**Listed records:**
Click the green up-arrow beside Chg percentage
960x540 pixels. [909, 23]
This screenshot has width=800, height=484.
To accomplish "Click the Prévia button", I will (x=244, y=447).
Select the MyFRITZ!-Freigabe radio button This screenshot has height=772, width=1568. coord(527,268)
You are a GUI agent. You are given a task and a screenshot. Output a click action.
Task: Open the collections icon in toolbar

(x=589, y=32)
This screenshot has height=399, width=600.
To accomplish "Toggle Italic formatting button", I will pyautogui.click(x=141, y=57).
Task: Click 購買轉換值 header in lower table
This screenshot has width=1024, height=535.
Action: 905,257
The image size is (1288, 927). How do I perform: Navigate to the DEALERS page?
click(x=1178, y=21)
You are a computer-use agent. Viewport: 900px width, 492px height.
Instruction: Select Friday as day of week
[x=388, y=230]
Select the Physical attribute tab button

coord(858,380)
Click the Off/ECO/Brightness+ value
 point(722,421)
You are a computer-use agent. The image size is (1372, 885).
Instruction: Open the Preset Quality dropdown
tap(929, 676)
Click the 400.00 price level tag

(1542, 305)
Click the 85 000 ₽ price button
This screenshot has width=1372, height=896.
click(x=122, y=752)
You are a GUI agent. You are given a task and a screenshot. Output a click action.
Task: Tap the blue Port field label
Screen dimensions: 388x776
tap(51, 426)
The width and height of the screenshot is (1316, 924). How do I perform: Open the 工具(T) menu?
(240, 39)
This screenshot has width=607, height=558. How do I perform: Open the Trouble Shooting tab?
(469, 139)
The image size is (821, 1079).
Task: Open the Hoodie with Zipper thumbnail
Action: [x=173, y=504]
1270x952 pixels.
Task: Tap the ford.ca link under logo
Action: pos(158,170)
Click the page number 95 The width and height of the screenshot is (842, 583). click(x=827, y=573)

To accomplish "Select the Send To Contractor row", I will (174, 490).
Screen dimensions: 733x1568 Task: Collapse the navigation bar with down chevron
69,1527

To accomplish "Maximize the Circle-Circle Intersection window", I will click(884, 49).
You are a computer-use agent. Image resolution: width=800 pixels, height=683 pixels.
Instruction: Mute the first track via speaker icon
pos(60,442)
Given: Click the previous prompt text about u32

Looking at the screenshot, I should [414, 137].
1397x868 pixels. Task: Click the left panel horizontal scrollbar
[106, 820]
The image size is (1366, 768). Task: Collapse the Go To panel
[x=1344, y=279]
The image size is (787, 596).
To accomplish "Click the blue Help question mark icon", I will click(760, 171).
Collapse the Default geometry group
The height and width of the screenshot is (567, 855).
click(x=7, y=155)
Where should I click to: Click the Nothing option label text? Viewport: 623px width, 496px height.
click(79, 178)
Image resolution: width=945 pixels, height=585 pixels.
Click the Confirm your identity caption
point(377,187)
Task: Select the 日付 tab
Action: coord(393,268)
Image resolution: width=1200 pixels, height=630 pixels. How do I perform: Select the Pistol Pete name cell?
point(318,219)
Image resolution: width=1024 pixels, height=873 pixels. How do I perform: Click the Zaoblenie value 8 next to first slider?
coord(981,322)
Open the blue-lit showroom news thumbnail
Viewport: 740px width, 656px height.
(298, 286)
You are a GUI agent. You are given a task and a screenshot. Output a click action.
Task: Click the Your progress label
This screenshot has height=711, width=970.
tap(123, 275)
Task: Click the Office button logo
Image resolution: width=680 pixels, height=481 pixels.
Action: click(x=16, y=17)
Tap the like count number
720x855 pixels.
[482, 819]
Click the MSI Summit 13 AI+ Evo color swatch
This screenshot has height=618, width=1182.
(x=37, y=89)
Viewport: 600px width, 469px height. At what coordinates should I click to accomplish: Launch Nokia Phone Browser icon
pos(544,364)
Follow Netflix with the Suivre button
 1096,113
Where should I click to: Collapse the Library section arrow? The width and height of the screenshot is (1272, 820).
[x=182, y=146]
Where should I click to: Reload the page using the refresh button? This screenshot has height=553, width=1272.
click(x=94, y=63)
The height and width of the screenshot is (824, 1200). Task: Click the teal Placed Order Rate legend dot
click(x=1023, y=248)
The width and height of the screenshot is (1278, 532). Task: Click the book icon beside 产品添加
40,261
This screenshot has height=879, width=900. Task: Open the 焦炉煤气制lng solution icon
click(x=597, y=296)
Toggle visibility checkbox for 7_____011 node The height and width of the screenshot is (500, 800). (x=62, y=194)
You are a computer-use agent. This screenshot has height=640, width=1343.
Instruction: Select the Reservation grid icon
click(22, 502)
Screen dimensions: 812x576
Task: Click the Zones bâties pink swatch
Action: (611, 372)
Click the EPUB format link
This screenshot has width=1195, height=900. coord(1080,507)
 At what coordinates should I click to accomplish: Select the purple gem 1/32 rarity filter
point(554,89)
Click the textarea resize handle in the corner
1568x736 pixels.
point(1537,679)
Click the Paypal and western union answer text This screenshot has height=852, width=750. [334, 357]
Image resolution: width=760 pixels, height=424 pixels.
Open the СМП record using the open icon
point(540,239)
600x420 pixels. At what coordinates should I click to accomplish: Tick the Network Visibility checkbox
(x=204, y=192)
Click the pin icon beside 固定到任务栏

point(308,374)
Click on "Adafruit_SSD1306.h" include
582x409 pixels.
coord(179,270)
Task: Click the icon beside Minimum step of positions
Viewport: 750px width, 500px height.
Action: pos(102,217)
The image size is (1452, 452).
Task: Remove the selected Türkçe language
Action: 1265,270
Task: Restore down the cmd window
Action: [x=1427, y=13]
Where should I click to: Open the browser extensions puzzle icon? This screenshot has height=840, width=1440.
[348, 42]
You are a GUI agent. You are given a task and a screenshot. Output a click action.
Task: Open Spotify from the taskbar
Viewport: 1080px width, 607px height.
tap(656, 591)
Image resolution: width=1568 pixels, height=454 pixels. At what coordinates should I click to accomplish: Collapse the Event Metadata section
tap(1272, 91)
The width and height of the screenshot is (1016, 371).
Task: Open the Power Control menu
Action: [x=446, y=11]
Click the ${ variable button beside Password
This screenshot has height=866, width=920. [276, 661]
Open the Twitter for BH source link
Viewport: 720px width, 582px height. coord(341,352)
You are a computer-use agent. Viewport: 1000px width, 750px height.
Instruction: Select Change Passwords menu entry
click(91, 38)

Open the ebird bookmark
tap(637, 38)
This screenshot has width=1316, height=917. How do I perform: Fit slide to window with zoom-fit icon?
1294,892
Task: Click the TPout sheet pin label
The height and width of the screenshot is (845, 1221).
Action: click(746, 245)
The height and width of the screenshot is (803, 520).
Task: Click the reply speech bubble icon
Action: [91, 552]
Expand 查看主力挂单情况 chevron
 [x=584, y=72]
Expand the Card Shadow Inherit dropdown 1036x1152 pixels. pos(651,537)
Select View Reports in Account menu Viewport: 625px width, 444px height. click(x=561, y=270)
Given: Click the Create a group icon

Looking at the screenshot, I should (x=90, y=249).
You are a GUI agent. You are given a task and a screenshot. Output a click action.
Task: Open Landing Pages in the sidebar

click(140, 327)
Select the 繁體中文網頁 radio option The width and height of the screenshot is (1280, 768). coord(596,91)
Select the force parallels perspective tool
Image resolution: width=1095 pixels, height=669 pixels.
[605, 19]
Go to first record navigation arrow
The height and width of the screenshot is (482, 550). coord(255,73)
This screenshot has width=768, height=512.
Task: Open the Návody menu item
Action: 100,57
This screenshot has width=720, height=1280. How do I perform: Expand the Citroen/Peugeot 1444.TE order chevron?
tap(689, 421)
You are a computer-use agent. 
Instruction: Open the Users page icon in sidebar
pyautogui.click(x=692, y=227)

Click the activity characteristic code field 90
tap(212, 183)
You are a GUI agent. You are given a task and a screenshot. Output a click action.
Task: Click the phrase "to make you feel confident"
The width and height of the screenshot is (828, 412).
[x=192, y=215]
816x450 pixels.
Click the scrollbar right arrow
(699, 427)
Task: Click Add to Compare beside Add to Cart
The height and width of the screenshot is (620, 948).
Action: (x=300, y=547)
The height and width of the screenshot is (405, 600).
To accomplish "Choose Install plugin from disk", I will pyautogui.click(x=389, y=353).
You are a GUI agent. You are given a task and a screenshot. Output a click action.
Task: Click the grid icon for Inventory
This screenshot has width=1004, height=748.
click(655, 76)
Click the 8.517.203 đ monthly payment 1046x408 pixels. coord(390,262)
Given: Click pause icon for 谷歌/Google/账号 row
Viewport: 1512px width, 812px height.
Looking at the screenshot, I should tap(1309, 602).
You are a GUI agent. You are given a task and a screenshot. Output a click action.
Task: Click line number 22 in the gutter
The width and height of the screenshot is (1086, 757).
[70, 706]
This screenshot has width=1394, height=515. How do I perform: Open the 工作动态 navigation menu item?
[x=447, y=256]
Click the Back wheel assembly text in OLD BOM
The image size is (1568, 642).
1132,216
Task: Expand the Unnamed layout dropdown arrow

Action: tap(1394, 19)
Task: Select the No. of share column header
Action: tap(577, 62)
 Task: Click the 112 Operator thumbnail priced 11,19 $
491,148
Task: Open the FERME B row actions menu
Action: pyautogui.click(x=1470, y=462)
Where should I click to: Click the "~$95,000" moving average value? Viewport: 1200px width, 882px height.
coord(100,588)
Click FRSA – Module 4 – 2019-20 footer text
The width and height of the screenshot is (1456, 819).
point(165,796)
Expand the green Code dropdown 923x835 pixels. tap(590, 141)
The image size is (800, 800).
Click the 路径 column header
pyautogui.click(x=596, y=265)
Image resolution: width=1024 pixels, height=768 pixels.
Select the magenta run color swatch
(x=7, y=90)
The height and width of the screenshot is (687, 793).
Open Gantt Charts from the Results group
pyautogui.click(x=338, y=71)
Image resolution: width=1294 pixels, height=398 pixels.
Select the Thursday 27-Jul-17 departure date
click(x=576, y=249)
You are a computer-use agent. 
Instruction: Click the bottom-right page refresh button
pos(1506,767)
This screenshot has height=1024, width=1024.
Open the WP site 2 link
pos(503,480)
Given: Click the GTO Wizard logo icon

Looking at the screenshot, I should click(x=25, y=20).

**What to do:** Copy out each line of the material that holds the word "radio".

**Written answer:**
Select the MyFRITZ!-Freigabe radio button This screenshot has height=772, width=1568. coord(527,268)
Select the 繁體中文網頁 radio option The width and height of the screenshot is (1280, 768). coord(596,91)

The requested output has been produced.